# Material for this task
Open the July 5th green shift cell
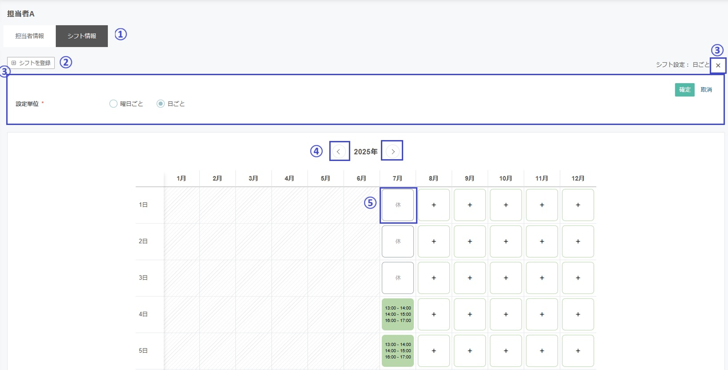728x370 pixels. [x=398, y=351]
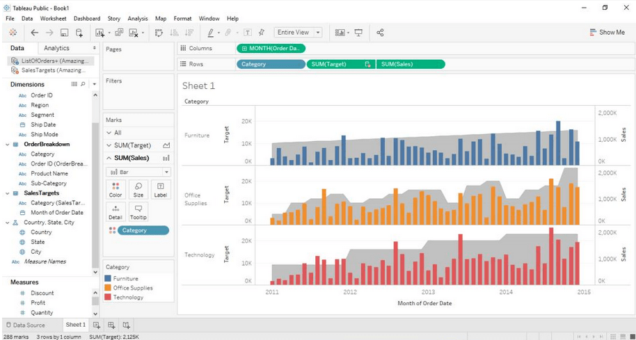
Task: Open the Entire View fit dropdown
Action: [298, 33]
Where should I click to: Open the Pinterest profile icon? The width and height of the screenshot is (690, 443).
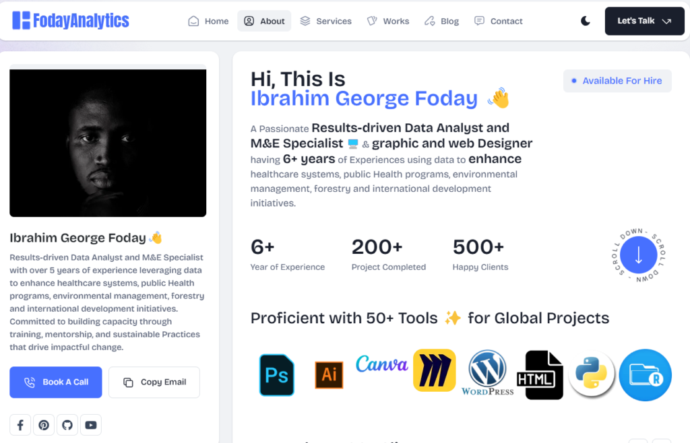pos(44,425)
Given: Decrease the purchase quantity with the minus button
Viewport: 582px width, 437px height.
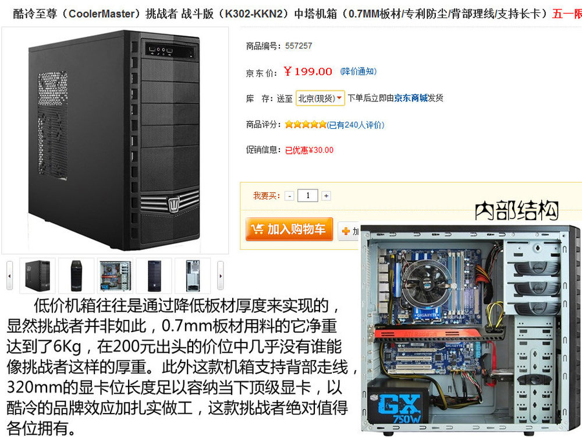Looking at the screenshot, I should point(289,196).
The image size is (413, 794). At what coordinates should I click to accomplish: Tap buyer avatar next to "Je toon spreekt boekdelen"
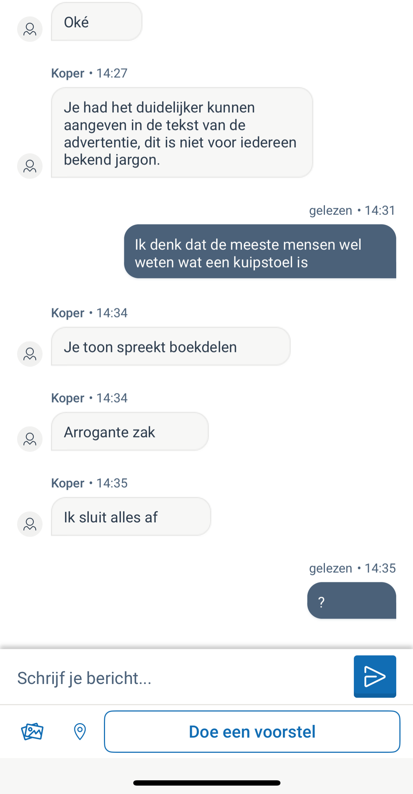(x=30, y=354)
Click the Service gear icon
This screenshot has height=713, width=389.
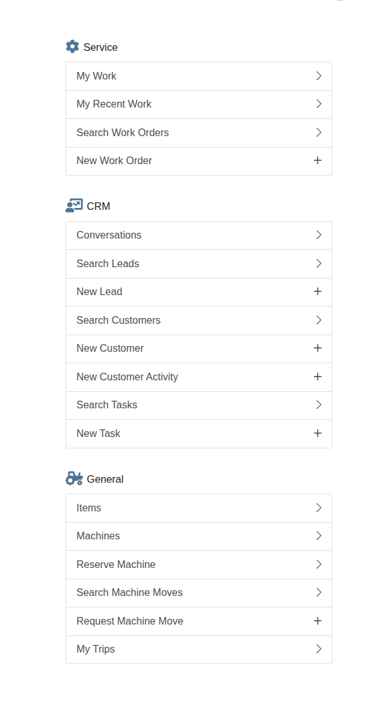pyautogui.click(x=72, y=46)
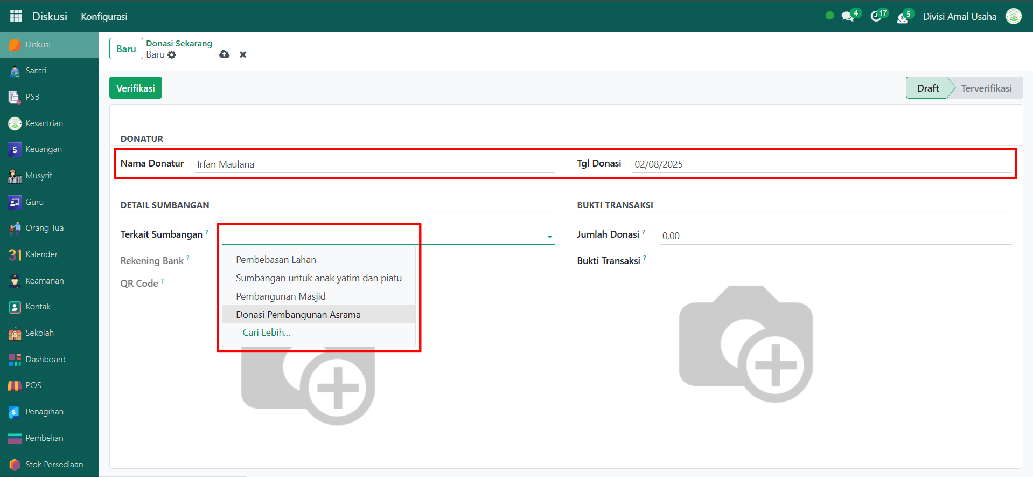Image resolution: width=1033 pixels, height=477 pixels.
Task: Choose Pembebasan Lahan from the list
Action: coord(276,260)
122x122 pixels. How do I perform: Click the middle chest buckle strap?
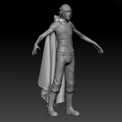63,39
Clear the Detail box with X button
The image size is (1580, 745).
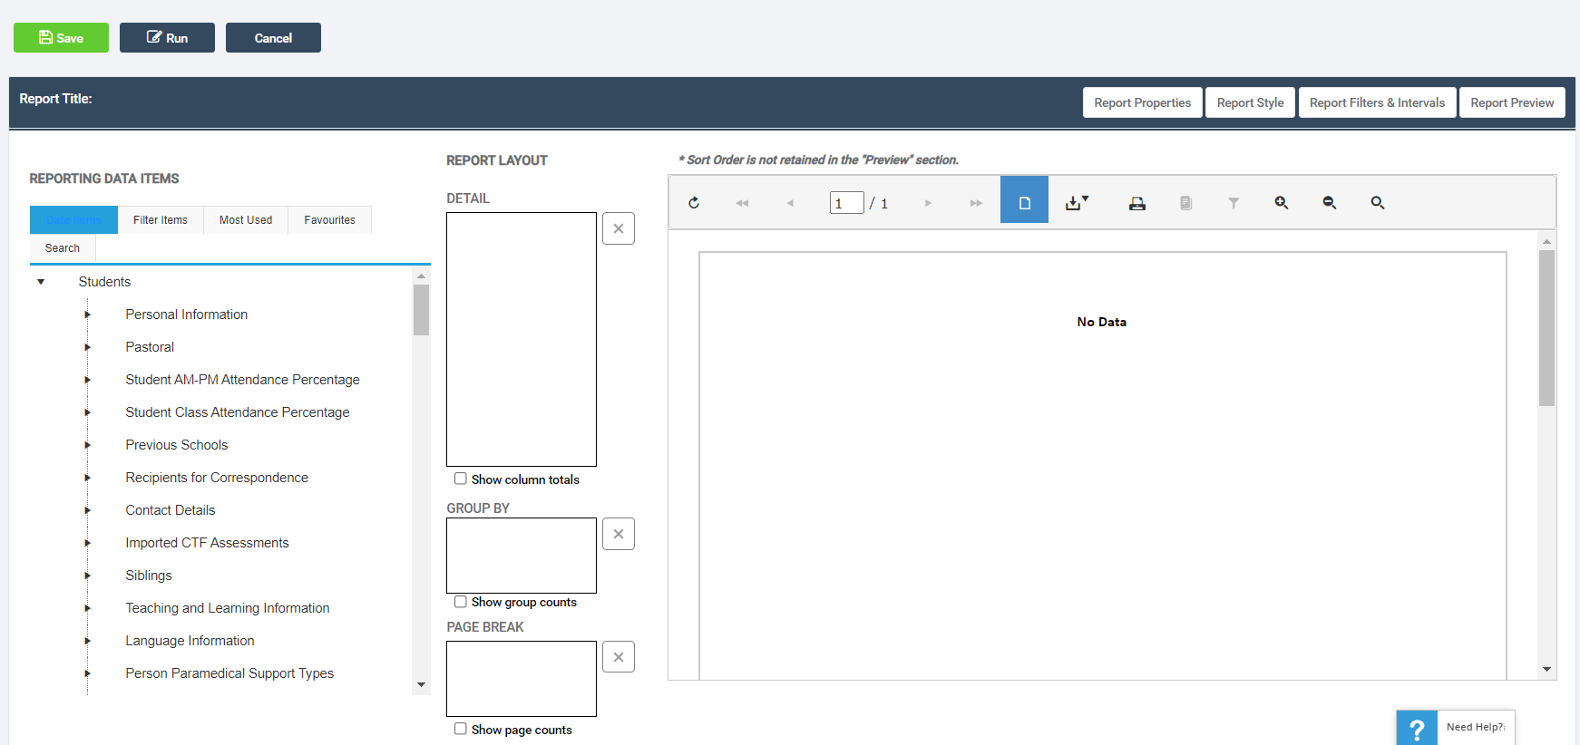coord(619,228)
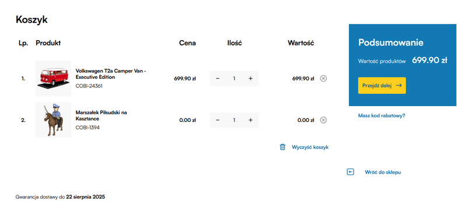Click the arrow inside Przejdź dalej button
The height and width of the screenshot is (218, 467).
point(399,85)
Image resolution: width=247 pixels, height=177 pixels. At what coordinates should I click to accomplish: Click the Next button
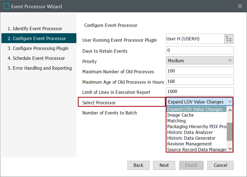click(164, 165)
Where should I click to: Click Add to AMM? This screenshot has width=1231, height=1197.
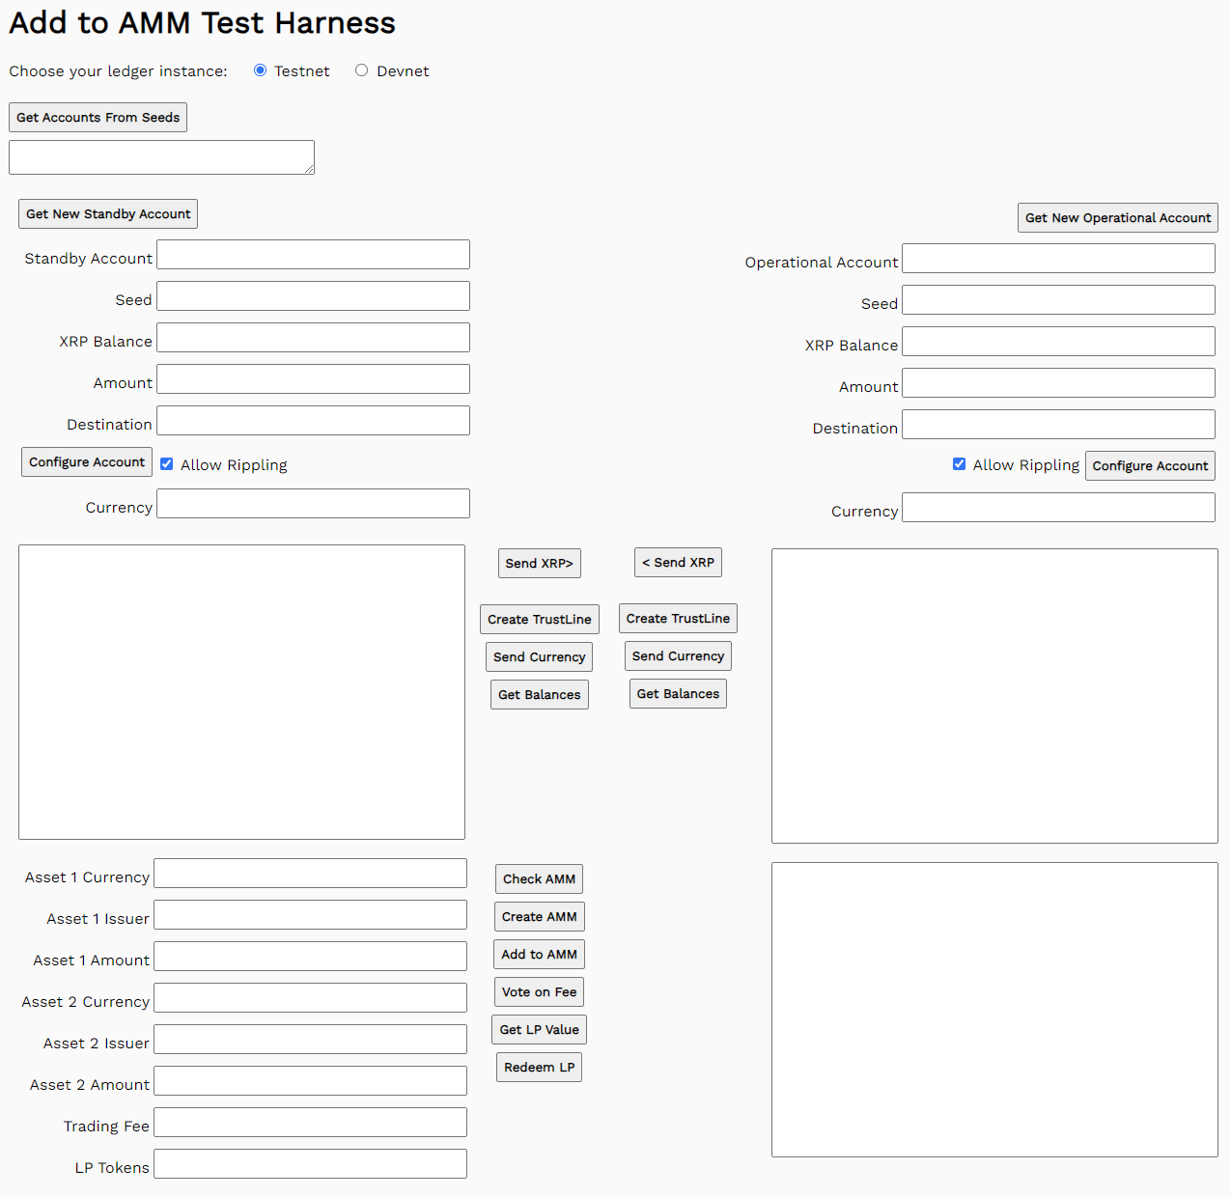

# What is needed
Each line from the one containing "The image size is (413, 794)." through the final line of the data must be reproduced exactly, both ends included, with no pictures in the copy.

# Response area
The image size is (413, 794). At what coordinates should I click to accomplish: Tap buyer avatar next to "Je toon spreekt boekdelen"
(x=30, y=354)
Click the Service gear icon
This screenshot has height=713, width=389.
pyautogui.click(x=72, y=46)
Image resolution: width=1033 pixels, height=477 pixels.
Task: Choose Pembebasan Lahan from the list
Action: coord(276,260)
122x122 pixels. How do I perform: Click the middle chest buckle strap?
63,39
Clear the Detail box with X button
The image size is (1580, 745).
coord(619,228)
Click the arrow inside Przejdź dalej button
The height and width of the screenshot is (218, 467).
point(399,85)
Image resolution: width=247 pixels, height=177 pixels. At what coordinates should I click to accomplish: Click the Next button
click(164, 165)
Where should I click to: Click Add to AMM? This screenshot has width=1231, height=1197.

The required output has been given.